One year in, when we maybe finally have the coronavirus a bit on the run, there’s a new outbreak emerging in the land.
It’s a pandemic of preening. Of crowing and boasting about who slayed the COVID-19 monster the bestest.
“Florida got it right, and the lockdown states got it wrong,” the Florida governor, Ron DeSantis, declared triumphantly last weekend, unwisely speaking of the coronavirus in the past tense.
“We will not be sheep,” echoed South Dakota’s governor, Kristi Noem. “South Dakota is the only state in America that never ordered a single business or church to close.”
Arguably the worst for prematurely spiking the ball was New York’s governor, Andrew Cuomo. He put out a book last fall called “American Crisis: Leadership Lessons from the COVID-19 Pandemic” — just as the deadliest third wave of the virus was building.

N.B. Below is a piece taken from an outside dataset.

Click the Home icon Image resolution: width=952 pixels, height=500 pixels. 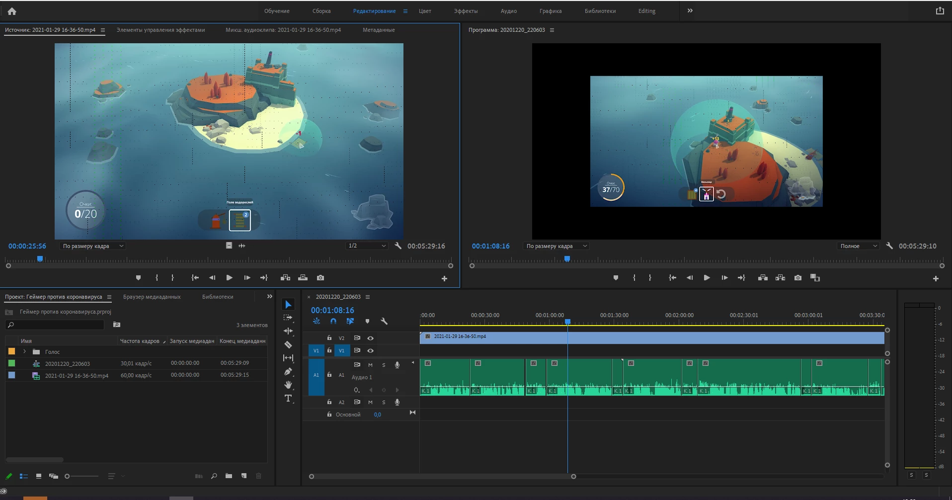coord(12,11)
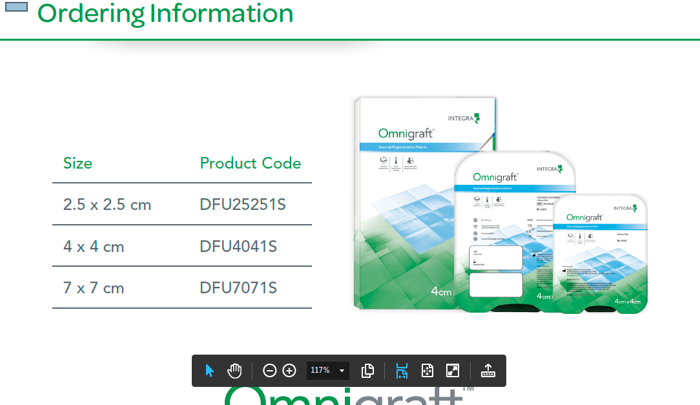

Ahem, but if we had Florida’s COVID-19 death rate out here in Washington state, we would have 120% more deaths than the nearly 5,000 we’ve suffered so far — so 6,000 additional residents would have died.
If we had South Dakota’s death rate, we’d have more than 11,000 additional deaths. New York’s? An incredible 13,600 additional deaths.

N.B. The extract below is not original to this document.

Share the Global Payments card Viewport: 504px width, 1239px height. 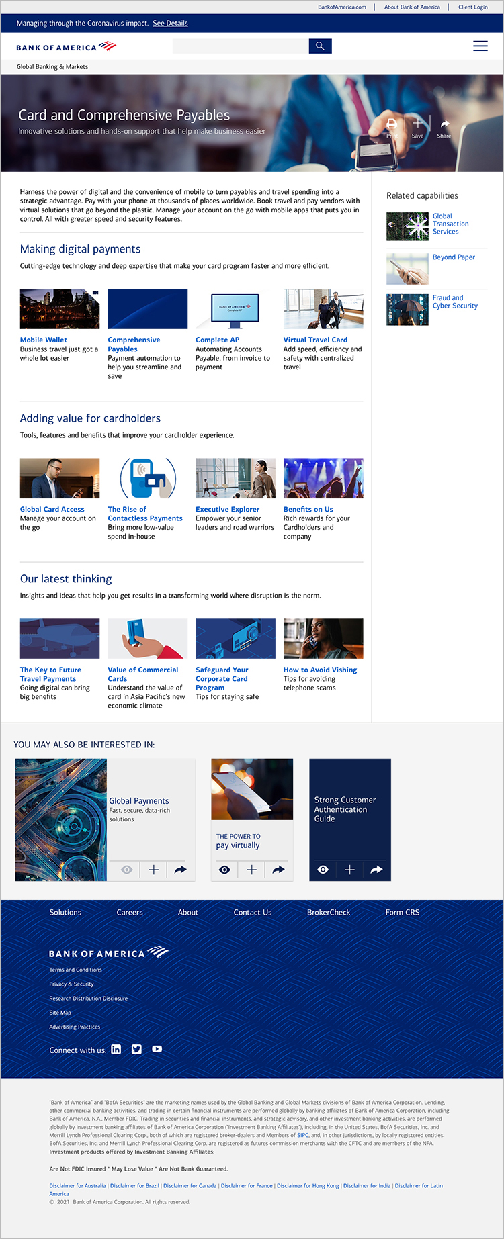tap(180, 870)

Now the red-state governors above were highlighting the economic trade-offs of virus shutdowns, which is certainly fair. I have been a critic of our own state’s often tepid help to struggling businesses, arguing that if we’re going to shut them down, we’d better also prop them up.
But that anyone would strut about like a rooster when we’re still in the weeds of a pandemic that has killed half a million Americans is itself an illustration of a fundamental problem. Which is that this virus is still mysterious, evolving. And many don’t seem to even want to know what it’s up to.
I’ve been following of late the startling findings of a University of Washington infectious disease researcher, Helen Chu. She’s been involved in two studies in the past few months that reflect the ways the coronavirus could still make absolute fools of brash, victory-declaring politicians.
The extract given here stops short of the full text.